_Activity_
Go through the lines below and copy each one that holds the string "computer".

_Data for this task_
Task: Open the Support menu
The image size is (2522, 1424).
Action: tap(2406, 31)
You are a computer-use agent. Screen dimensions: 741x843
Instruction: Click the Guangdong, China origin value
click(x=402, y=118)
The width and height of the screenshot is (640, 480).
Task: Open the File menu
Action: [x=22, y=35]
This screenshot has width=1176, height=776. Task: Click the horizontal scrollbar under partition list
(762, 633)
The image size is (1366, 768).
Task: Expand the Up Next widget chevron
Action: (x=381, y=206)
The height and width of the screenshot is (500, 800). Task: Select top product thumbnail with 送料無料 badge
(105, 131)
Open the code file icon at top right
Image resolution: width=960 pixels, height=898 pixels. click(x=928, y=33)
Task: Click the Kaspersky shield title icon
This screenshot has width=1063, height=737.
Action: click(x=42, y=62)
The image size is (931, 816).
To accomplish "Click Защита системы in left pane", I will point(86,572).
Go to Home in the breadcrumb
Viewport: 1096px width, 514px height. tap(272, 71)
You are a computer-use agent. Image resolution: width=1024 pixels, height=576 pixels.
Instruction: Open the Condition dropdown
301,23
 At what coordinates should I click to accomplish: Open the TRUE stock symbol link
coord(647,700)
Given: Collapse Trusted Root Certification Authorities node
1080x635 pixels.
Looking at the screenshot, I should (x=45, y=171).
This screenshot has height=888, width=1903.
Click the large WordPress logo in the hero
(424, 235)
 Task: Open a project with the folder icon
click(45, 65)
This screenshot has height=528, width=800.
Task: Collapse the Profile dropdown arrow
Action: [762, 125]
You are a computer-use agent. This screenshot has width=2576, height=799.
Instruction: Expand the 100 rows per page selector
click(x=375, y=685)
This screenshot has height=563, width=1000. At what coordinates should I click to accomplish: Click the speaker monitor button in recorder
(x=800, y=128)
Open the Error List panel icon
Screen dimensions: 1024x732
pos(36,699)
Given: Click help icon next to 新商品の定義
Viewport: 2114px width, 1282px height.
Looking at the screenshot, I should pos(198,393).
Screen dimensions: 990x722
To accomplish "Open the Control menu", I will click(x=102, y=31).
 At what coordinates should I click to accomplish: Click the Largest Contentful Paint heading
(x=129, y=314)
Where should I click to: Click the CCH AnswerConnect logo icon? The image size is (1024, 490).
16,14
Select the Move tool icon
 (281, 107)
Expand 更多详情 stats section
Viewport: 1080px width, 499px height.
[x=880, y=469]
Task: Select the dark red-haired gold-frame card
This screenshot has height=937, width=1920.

_Expected output_
You are a computer-use agent. Screen dimensions: 741x843
You are a computer-use agent. Image resolution: width=1024 pixels, height=576 pixels.
You are a computer-use agent. This screenshot has width=2576, height=799.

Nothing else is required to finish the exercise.